R : La Convention d’Oviedo et ses protocoles définissent les grandes lignes du programme de travail. Il y a toujours des domaines où les dispositions ont besoin d’être réexaminées à la lumière des développements technologiques ou des lacunes identifiées dans des secteurs-clé. Lorsque les priorités ont été identifiées, nous devons être clairs sur la façon dont elles répondent aux priorités du Conseil de l’Europe et sur les ressources nécessaires pour travailler sur ce thème. Ceci peut être illustré par deux exemples qui font partie des activités prévues dans le cadre du prochain biennium. Nous allons démarrer la préparation d’un Livre blanc sur les enjeux pour les droits de l’homme des technologies émergentes et de leur convergence. Il s’agit notamment du développement des dispositifs implantables, des interfaces externes cerveau-ordinateur et du « Big Data » qui sont sources potentielles de bénéfices importants pour l’Homme, mais qui pourraient représenter des risques pour l’autonomie et la vie privée. Nous devons également réexaminer le Protocole relatif à la recherche biomédicale, afin de tenir compte des développements dans ce secteur en pleine évolution. Par ailleurs, nous sommes susceptibles d’avoir à traiter des questions urgentes soulevées par les percées scientifiques ou en réponse à des préoccupations du public quant à l’impact éventuel sur les droits de l’homme de nouveaux développements. La commercialisation des organes, la modification des gènes et la sélection du sexe en sont des exemples récents.

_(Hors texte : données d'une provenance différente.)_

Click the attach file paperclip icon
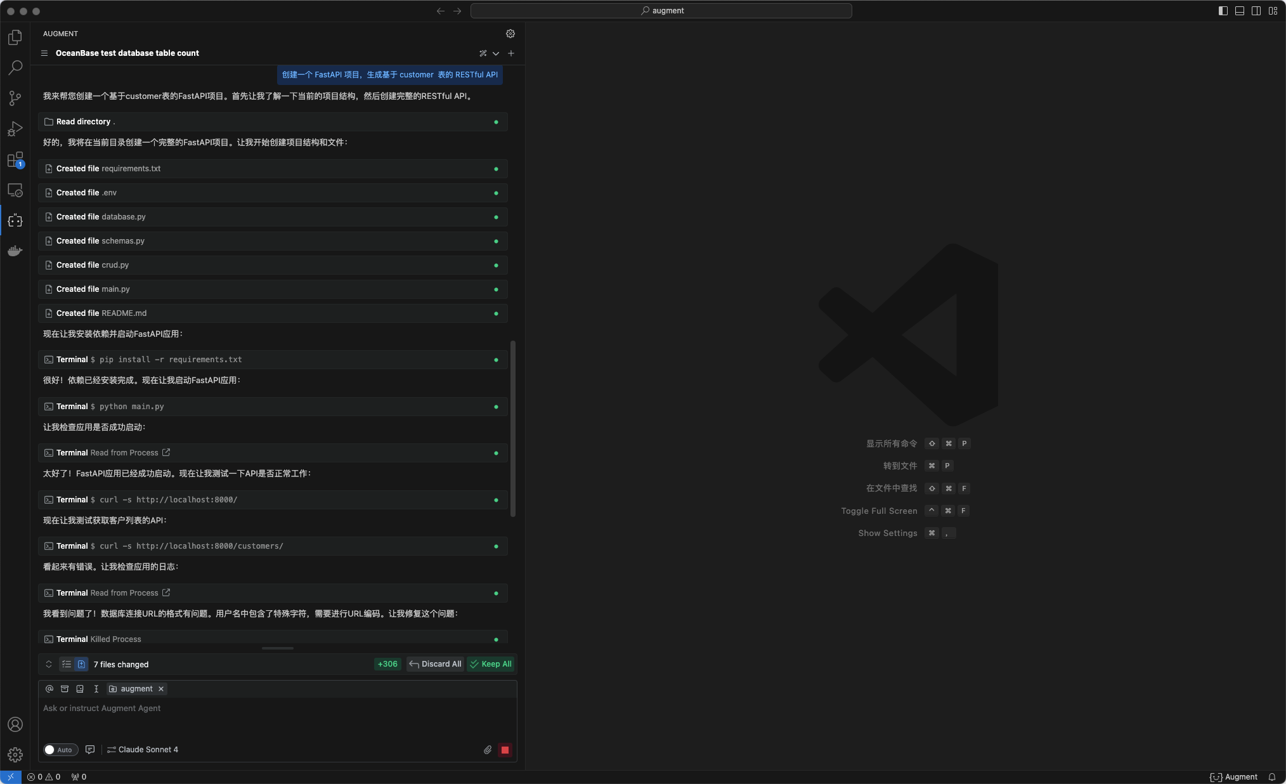1286x784 pixels. point(488,750)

Comment voyez-vous le rôle du travail intergouvernemental autour de la Convention dans les années à venir ?
Contexte : La Convention sur les droits de l’homme et la biomédecine a été adoptée en 1997. Depuis cette période, la jurisprudence nationale et internationale en matière de droits de l’Homme relative au domaine biomédical, notamment la jurisprudence de la Cour européenne des droits de l’homme, s’est développée de manière significative, en utilisant la Convention d’Oviedo comme point de référence.
Q : Comment voyez-vous le rôle du travail intergouvernemental autour de la Convention dans les années à venir ?

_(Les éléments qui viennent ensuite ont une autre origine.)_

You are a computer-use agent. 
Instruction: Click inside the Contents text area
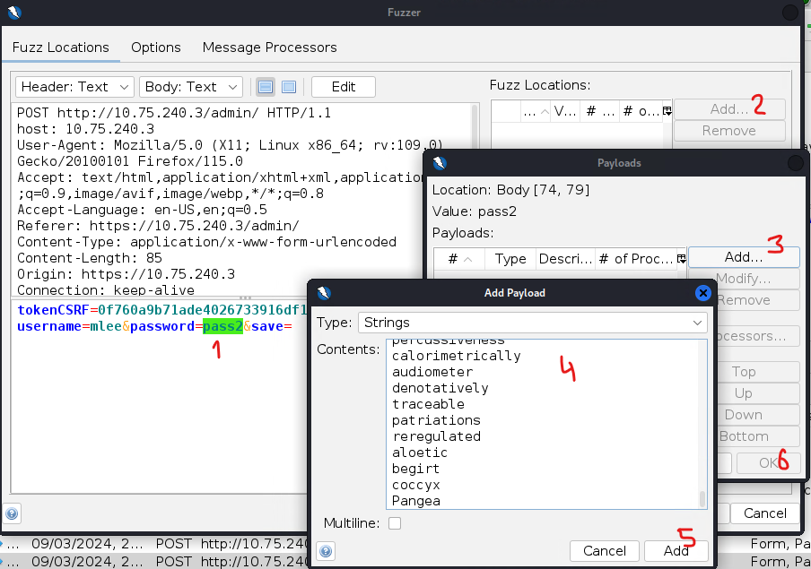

R : La jurisprudence qui a émergé dans le domaine des droits de l’Homme et de la biomédecine les 15 dernières années devient de plus en plus pertinente pour le Comité de bioéthique. Elle montre comment les cours nationales appliquent les principes fondamentaux inscrits dans la Convention d’Oviedo et ses protocoles dans des situations difficiles de la vie auxquelles sont confrontées les personnes dans les Etats membres. Elle nous aidera à réfléchir à l’application des instruments juridiques actuels à de nouveaux domaines, non envisagés au moment de leur rédaction. Par ailleurs, cette jurisprudence aide à identifier des domaines pour la formation au niveau des institutions nationales et pour les professionnels de la santé et du droit, ainsi que pour l’information du public en général. Nous avons un programme actif appelé DEBRA qui cherche à sensibiliser et développer les connaissances sur la Convention d’Oviedo notamment dans des pays où les capacités en matière de recherche biomédicale et de soins de santé de pointe s’accroissent rapidement. Deux axes importants du travail du DH-BIO pendant le prochain biennium auront pour objectif de faciliter la mise en œuvre des principes basés sur l’analyse de la jurisprudence existante et de développer des outils de formation pour des professionnels du droit et d’autres professionnels dans le domaine des droits de l’homme et de la biomédecine. Je pense que ce partenariat sera intéressant et bénéfique pour tous.